そんな窮屈な小学校生活の中、俺が唯一楽しく過ごせたのは近所に住む幼なじみの存在があったから。

3歳年上のノイルくんとユウリちゃんは俺にいつも優しくしてくれて、2歳年上のヒノハちゃんとリヒトくんは俺をいつも甘やかしてくれて、勉強が苦手な俺に勉強を教えてくれた。

同級生であり親友のミズキはいつも俺の悩みを聞いてくれて、2つ歳下であるキイチはいつも俺にべったりでいつも一緒にふざけ合って笑い合って過ごしていた。

それが俺の唯一の楽しみだったし、小学校を卒業していく幼なじみがいても、いつも俺たちは公園で集まって年齢など関係なく遊んでいた。

そんな小学校生活を卒業し、俺が入学した中学はごく普通な中学だった。

中学入学前の俺といえばイオリが私立の有名校を受験することが決まっていて、やっとイオリから解放されると喜んでいたが…

受験に失敗したイオリは俺と同じ中学に通うこととなり、俺の喜びはぬか喜びとなってしまった。

今考えるとその頃からイオリの心は軋み始めていたのかもしれない。

ろくに会話もなく、幼い頃から不仲な双子の兄弟なのにも関わらず、入学式の帰宅後すぐにイオリから話しかけてきた。

「なぁ…その長い髪さ?どうにかなんない?」

俺はそんなイオリを無視して冷蔵庫を開けるとドーナツを頬張りながら牛乳を飲む。

「無視かよ?聞いてんの?」

T「関係ねぇだろ。」

「お前が髪長いせいで、同じような髪型で似てる似てるって言われて気分悪いんだよ。短く切れよ!」

T「そっちが坊主にでもしろよ。」

「はぁ!?なんだよその態度!?」

T「俺は切りたくなったら切る。お前に言われて切りたくない。」

当時の俺の髪型は美容室に行くのが面倒で、自然に伸びてしまった結果ショートボブのような髪型になっていて、イオリも幼い頃からずっと長めの髪型だった為、知らない人が見れば二卵性だというのに俺たちは毎回、瓜二つの双子だと言われた。

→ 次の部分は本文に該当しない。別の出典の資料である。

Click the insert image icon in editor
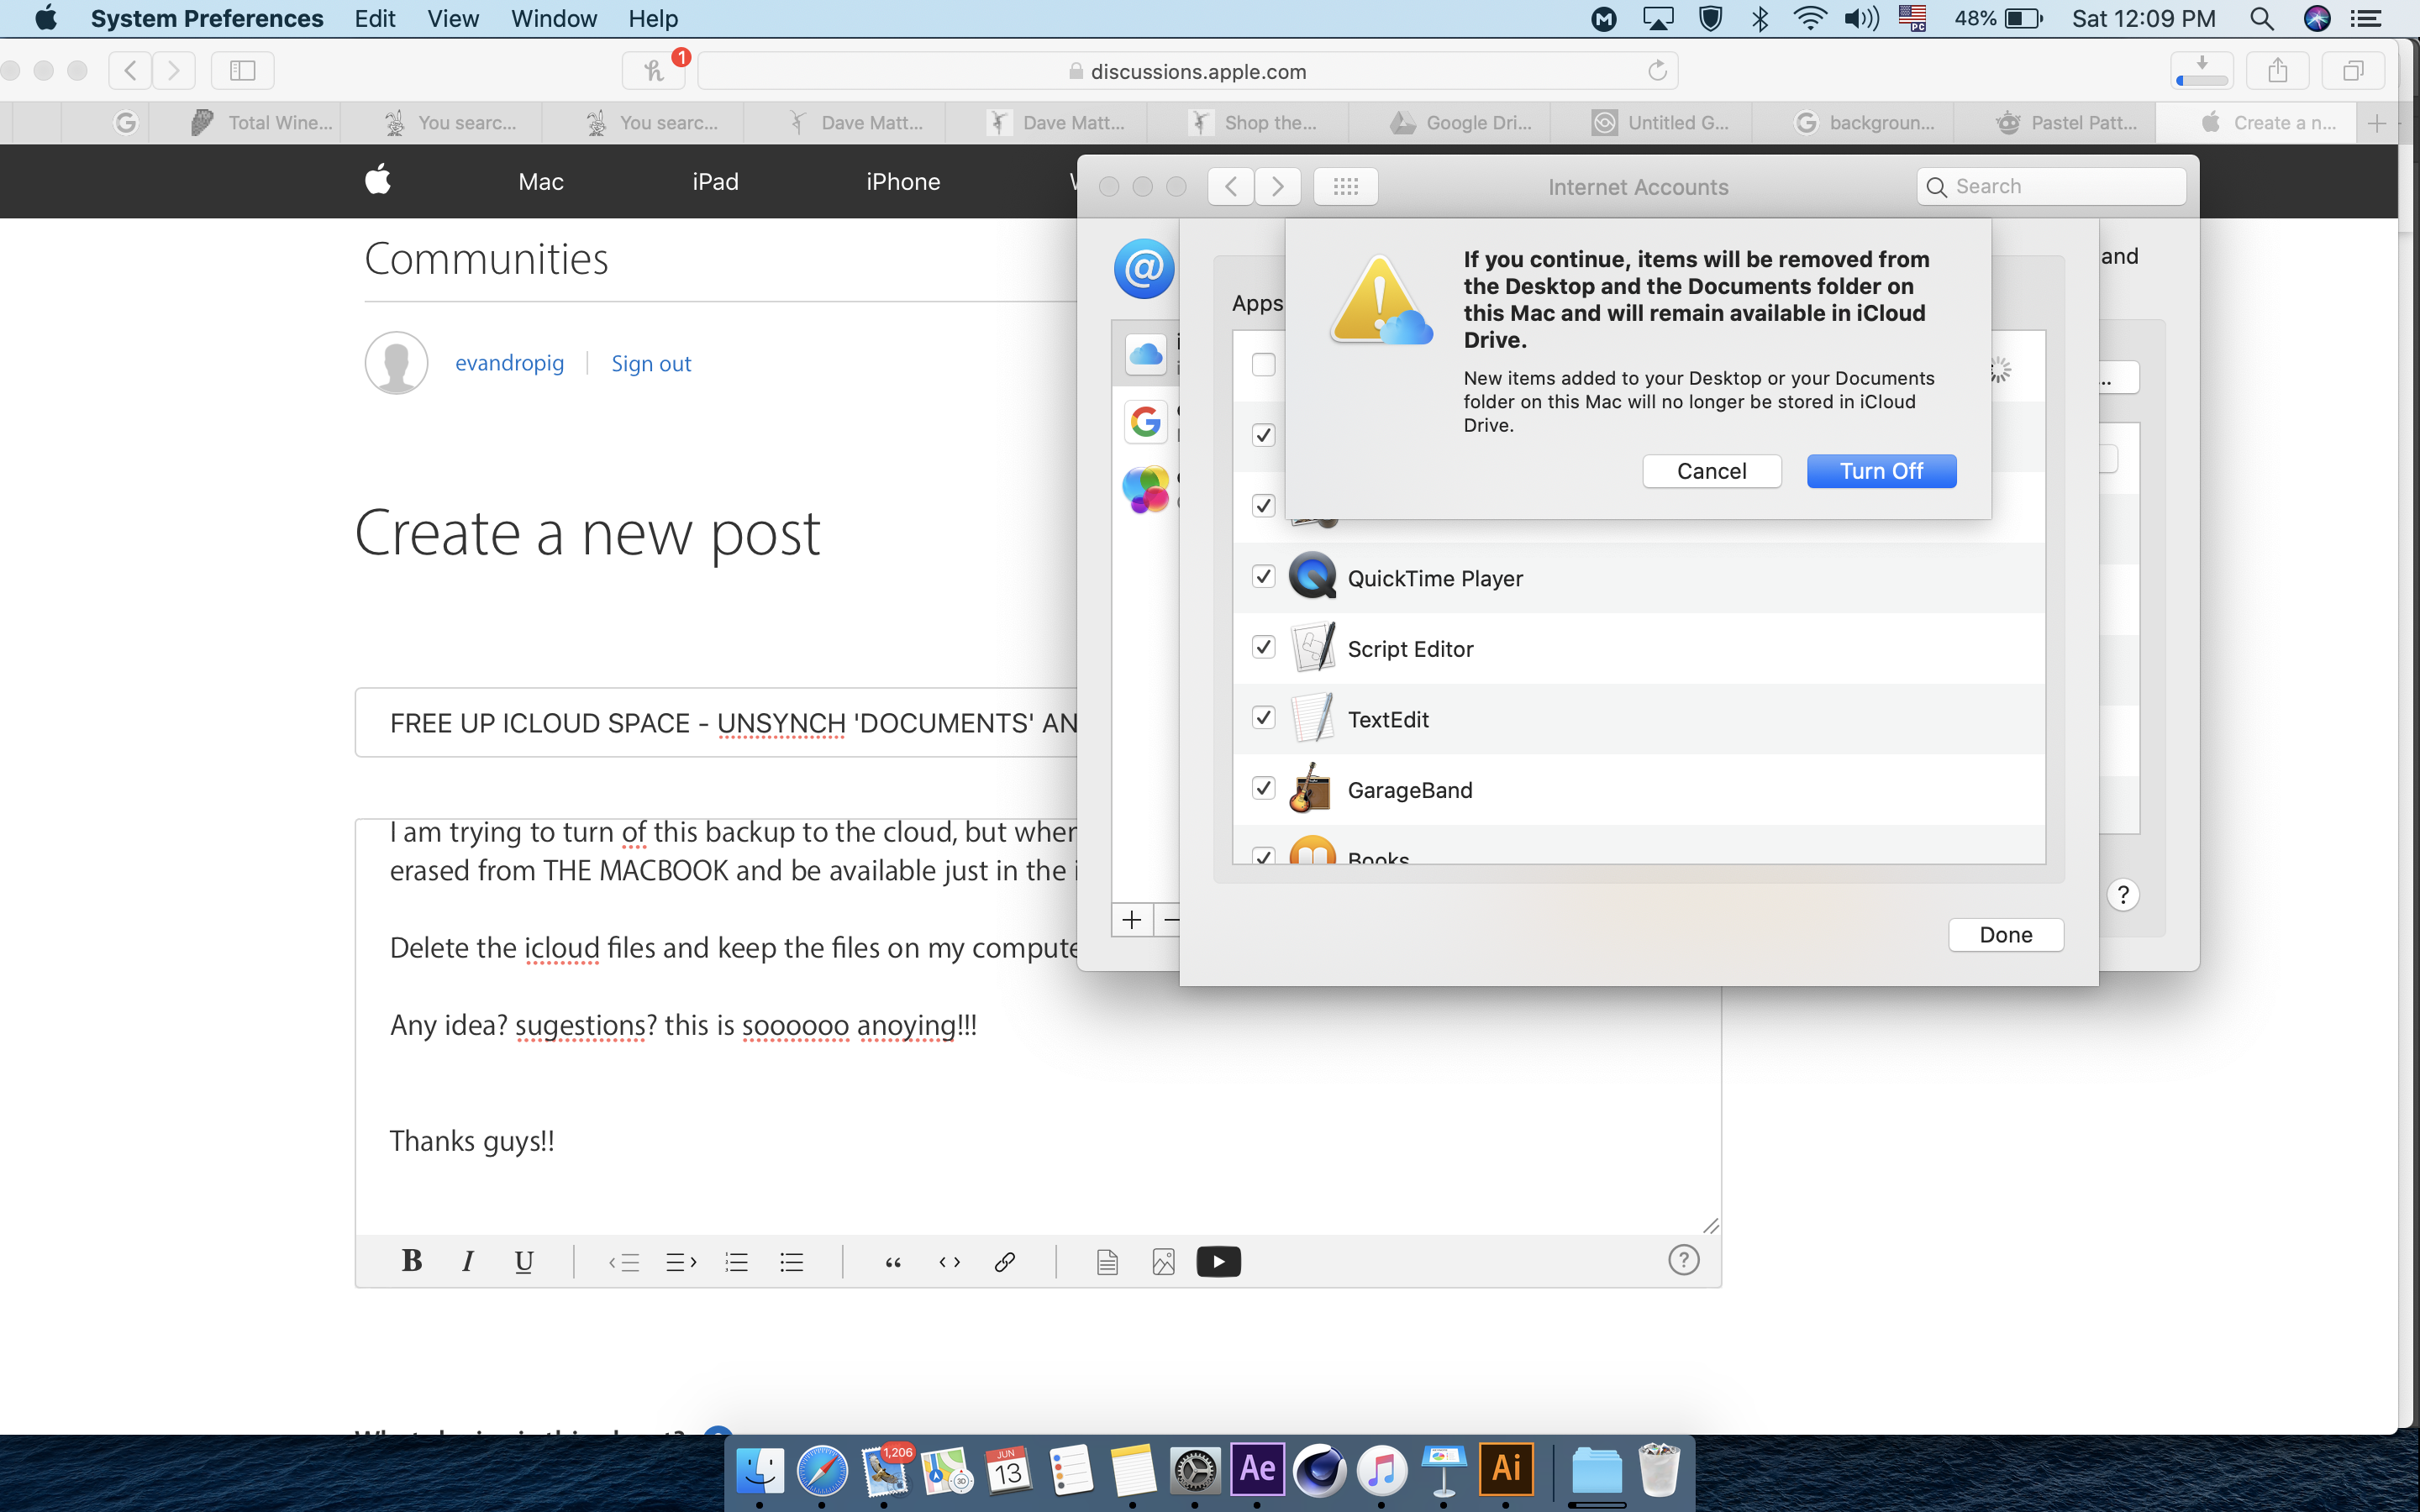click(x=1163, y=1261)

二卵性でも成長スピードまで全く同じで、俺がイオリの服を着れば入れ替わった事が分からないほど俺とイオリは似ていて…特にその後ろ姿はそっくりだった。

イオリは出来損ないの俺と似ていると言われるのが屈辱的なのか、そう言われるたびに顔が歪んでいたけど、俺は二卵性とはいえ同じ親の遺伝子を持つ双子なんだからそりゃ顔は似てるだろと思っていたが……

俺はのちにその事で苦しむ事となる。